# Selective Quantization

In [1]:
import torch
from torch import nn

class LeNet(nn.Module):
    def __init__(self) -> None:
        super().__init__()
        self.l1 = nn.Linear(28 * 28, 10)
        self.relu1 = nn.ReLU(inplace=True)

    def forward(self, x):
        return self.relu1(self.l1(x.view(x.size(0), -1)))

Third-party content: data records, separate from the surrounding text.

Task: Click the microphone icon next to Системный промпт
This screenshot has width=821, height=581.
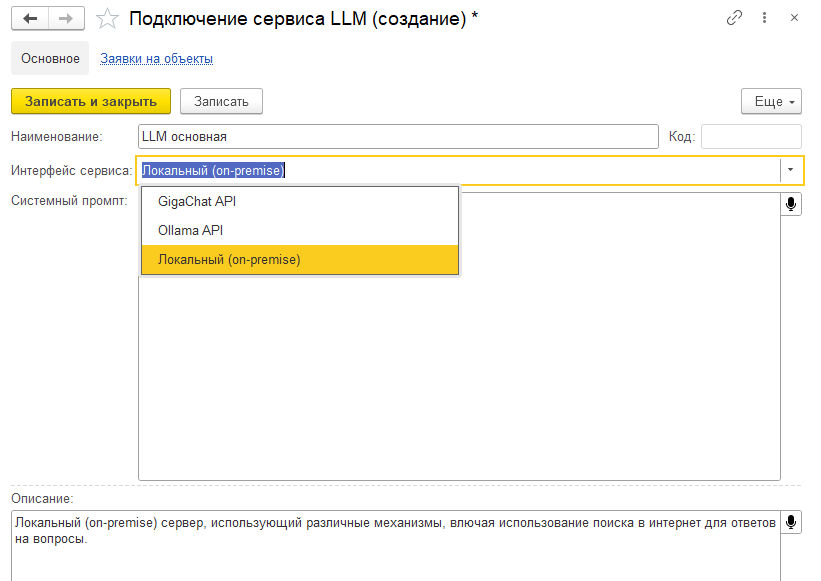Action: 791,203
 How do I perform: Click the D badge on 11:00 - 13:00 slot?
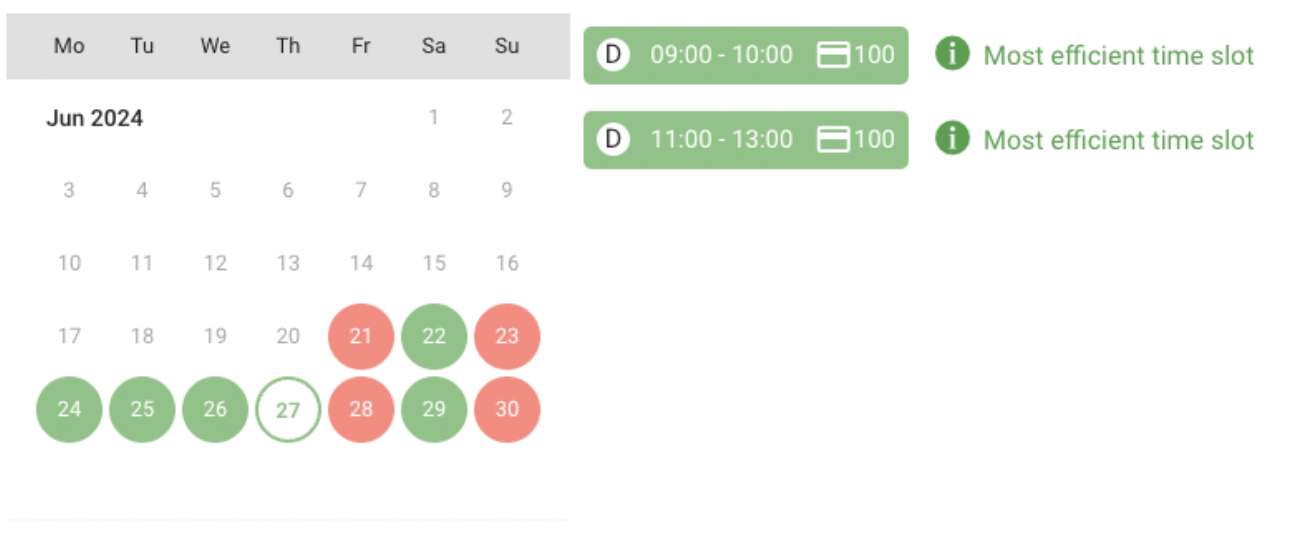tap(613, 139)
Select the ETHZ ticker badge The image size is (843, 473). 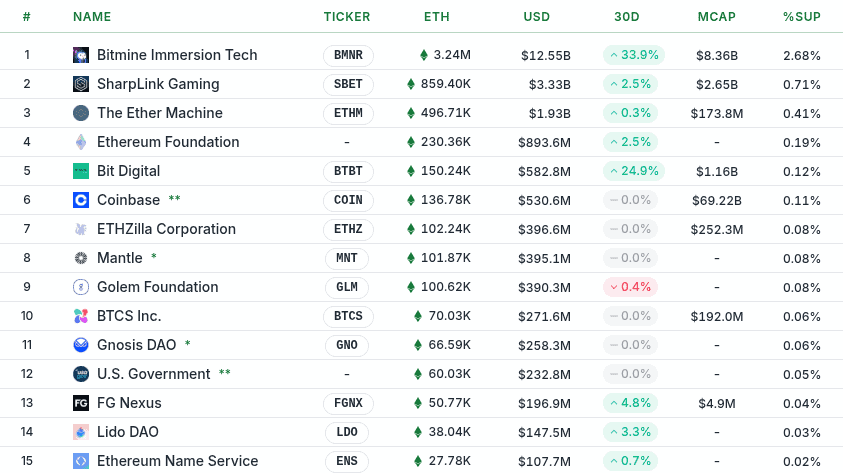click(x=347, y=229)
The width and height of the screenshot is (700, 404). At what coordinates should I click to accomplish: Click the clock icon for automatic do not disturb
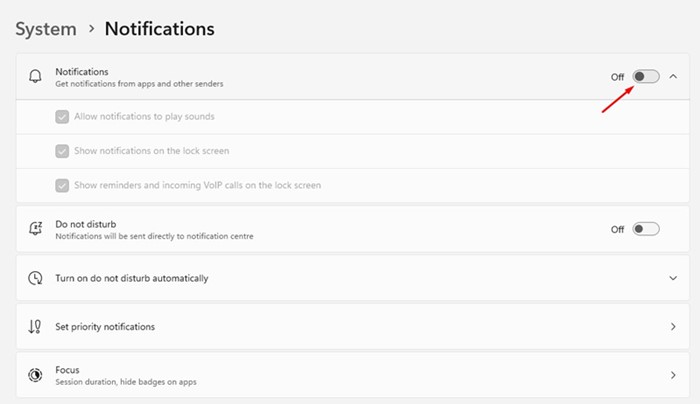[x=35, y=278]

## Selective qconfig assignment and top level transform

In [2]:
model = LeNet()
model.l1.qconfig = torch.ao.quantization.get_default_qat_qconfig()
torch.ao.quantization.prepare_qat(model, inplace=True)
print(model)

LeNet(
  (l1): Linear(
    in_features=784, out_features=10, bias=True
    (weight_fake_quant): FusedMovingAvgObsFakeQuantize(
      fake_quant_enabled=tensor([1]), observer_enabled=tensor([1]), scale=tensor([1.]), zero_point=tensor([0], dtype=torch.int32), dtype=torch.qint8, quant_min=-128, quant_max=127, qscheme=torch.per_channel_symmetric, reduce_range=False
      (activation_post_process): MovingAveragePerChannelMinMaxObserver(min_val=tensor([]), max_val=tensor([]))
    )
    (activation_post_process): FusedMovingAvgObsFakeQuantize(
      fake_quant_enabled=tensor([1]), observer_enabled=tensor([1]), scale=tensor([1.]), zero_point=tensor([0], dtype=torch.int32), dtype=torch.quint8, quant_min=0, quant_max=127, qscheme=torch.per_tensor_affine, reduce_range=True
      (activation_post_process): MovingAverageMinMaxObserver(min_val=inf, max_val=-inf)
    )
  )
  (relu1): ReLU(inplace=True)
)




In [7]:
print(type(model.l1))

<class 'torch.ao.nn.qat.modules.linear.Linear'>


## Selective qconfig assignment and selective transform

In [3]:
model2 = LeNet()
model2.l1.qconfig = torch.ao.quantization.get_default_qat_qconfig()
torch.ao.quantization.prepare_qat(model2.l1, inplace=True)
print(model2)

LeNet(
  (l1): Linear(
    in_features=784, out_features=10, bias=True
    (activation_post_process): FusedMovingAvgObsFakeQuantize(
      fake_quant_enabled=tensor([1]), observer_enabled=tensor([1]), scale=tensor([1.]), zero_point=tensor([0], dtype=torch.int32), dtype=torch.quint8, quant_min=0, quant_max=127, qscheme=torch.per_tensor_affine, reduce_range=True
      (activation_post_process): MovingAverageMinMaxObserver(min_val=inf, max_val=-inf)
    )
  )
  (relu1): ReLU(inplace=True)
)




In [6]:
print(type(model2.l1))

<class 'torch.nn.modules.linear.Linear'>


`prepare_qat()` calls `convert()`, which doesn’t convert the root module, so if you print the type of l1, in case 2 model2.l1 is root module thus not converted and still has type <class ‘torch.nn.modules.linear.Linear’> which doesn’t have weight_fake_quant attribute, while model.l1 is type <class ‘torch.ao.nn.qat.modules.linear.Linear’> which has weight_fake_quant attribute.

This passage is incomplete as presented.